Ein Aufruf zur Diversität!
Frauen können nicht programmieren. Männer sind schlechte Hebammen. Überholte Klischees? Das dachten wir auch! Doch selbst in Zeiten des IT-Fachkräftemangels gelten beim Recruiting noch Regeln, die aus der Steinzeit zu stammen scheinen.
55.000 IT-Stellen bleiben jährlich unbesetzt. Das geht aus einer repräsentativen Studie des Bundesverbandes für Informationswirtschaft, Telekommunikation und neue Medien (Bitkom) hervor. Last Call for Recruiter sich nach geeigneten Fachkräften umzuschauen. Doch scheinen viele Personaler nicht zu wissen, wie sie nachhaltig und erfolgreich rekrutieren und Mitarbeiter/innen für die Zukunft aufstellen. Denn vom erklärten Ziel, einer Versechsfachung alleine des Frauenanteils, ist die Industrie bisher weit entfernt. Doch wo sind die Frauen und warum sind viele Unternehmen „grau” anstatt vielfältig „bunt”?
ChancenUNgleichheit
Bei einem genauen Blick auf die Digitalbranche fällt auf, dass zwischen dem Digitalisierungsgrad und der Anzahl der dort beschäftigten Frauen kein signifikanter Zusammenhang besteht. Dies stellt das Kompetenzzentrum Fachkräftesicherung – kurz Kofa – in der aktuell erschienen Studie „Chancengleichheit und Digitalisierung” vor.
Doch der Scheint trügt! Gleichheit herrscht nur auf den ersten Blick. Denn schon bei genauerem Betrachten der Statistik fällt auf, dass je höher der Digitalisierungsindex um so geringer der Frauenanteil bei den gut bezahlten Jobs.

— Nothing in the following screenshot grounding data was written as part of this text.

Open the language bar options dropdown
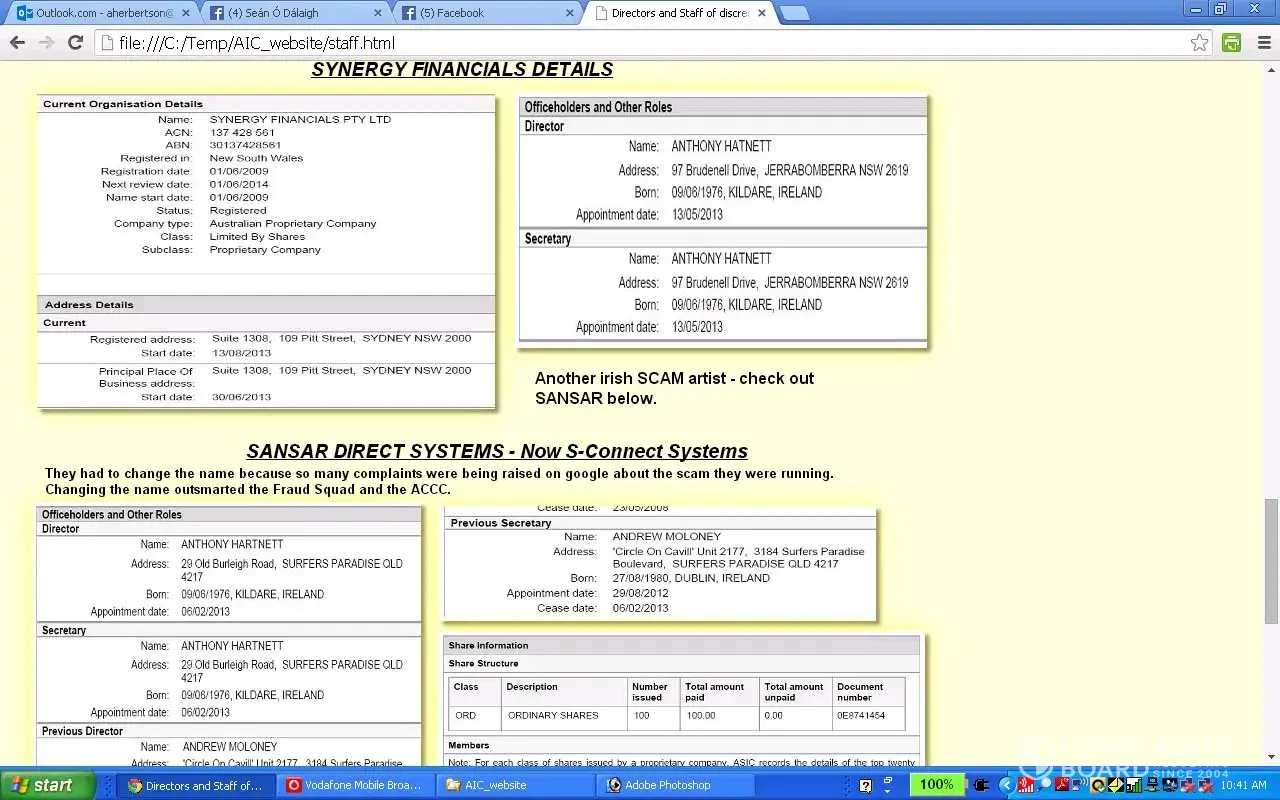The width and height of the screenshot is (1280, 800). (886, 790)
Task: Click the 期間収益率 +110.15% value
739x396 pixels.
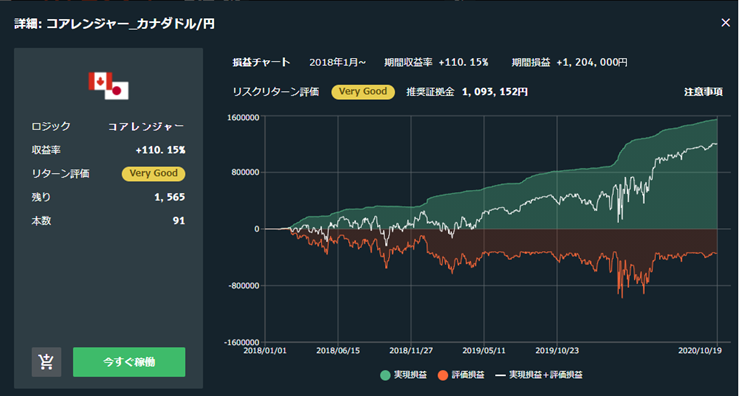Action: click(x=463, y=62)
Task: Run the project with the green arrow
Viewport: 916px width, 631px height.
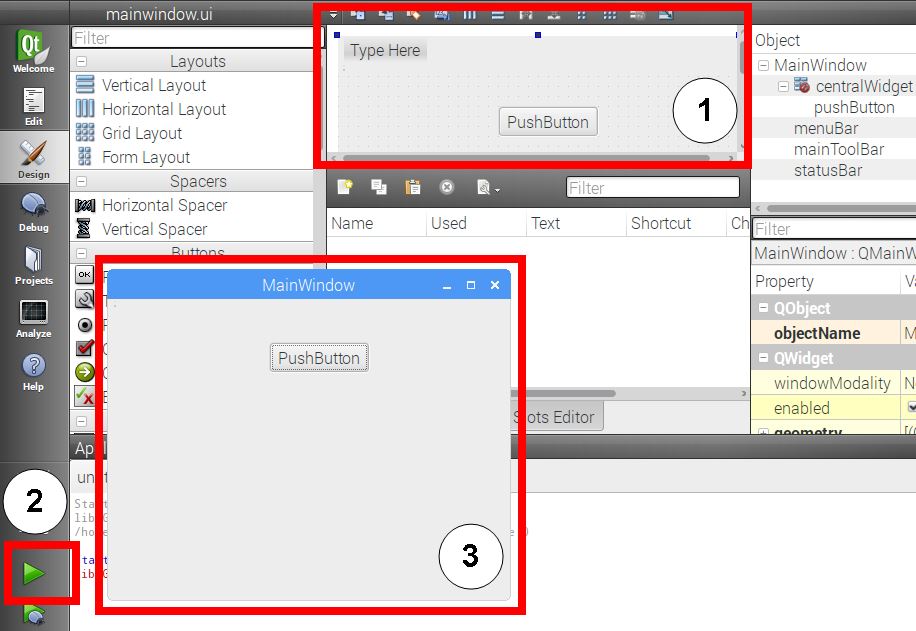Action: click(x=33, y=573)
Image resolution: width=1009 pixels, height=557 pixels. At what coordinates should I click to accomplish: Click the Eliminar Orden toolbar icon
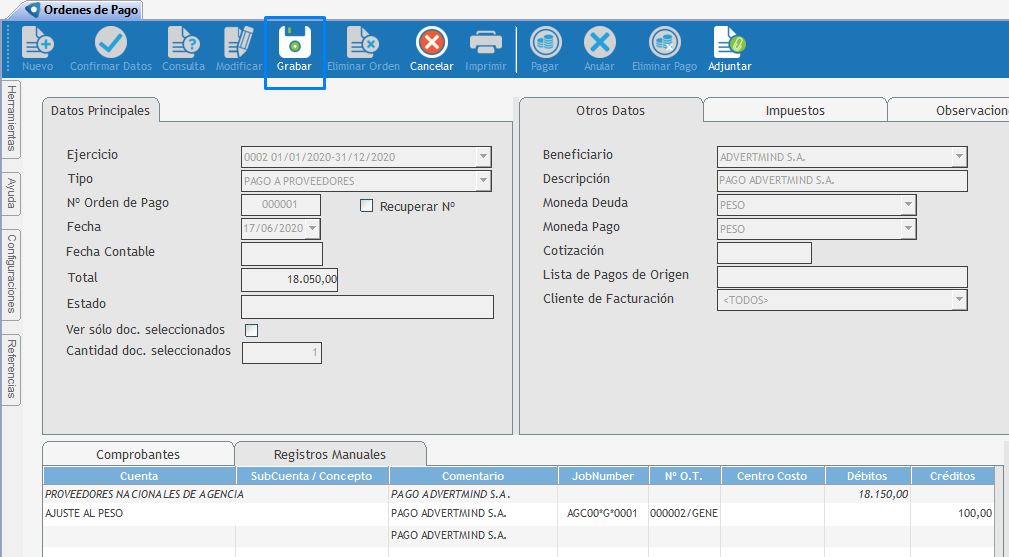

Spannend wird es besonders bei den Top-5-Digitalbanchen. Hier arbeiten Frauen und Männer in unterschiedlichen Berufen. Je geringer das Gehalt, umso häufiger werden die Tätigkeiten von Frauen ausgeführt.
IT-Berufe bedeuten Zukunft
Der Einfluss von IT-Berufen auf die Digitalisierung ist enorm. Entsprechend hoch ist die Bedeutung der Diversität bei IT-Fachkräften für den zukünftigen Arbeitsmarkt – und damit auch für alle Unternehmen und Branchen. Denn die Informations- und Kommunikationstechnologien sind, laut Kofa, die Schlüsseltechnologien der Digitalisierung.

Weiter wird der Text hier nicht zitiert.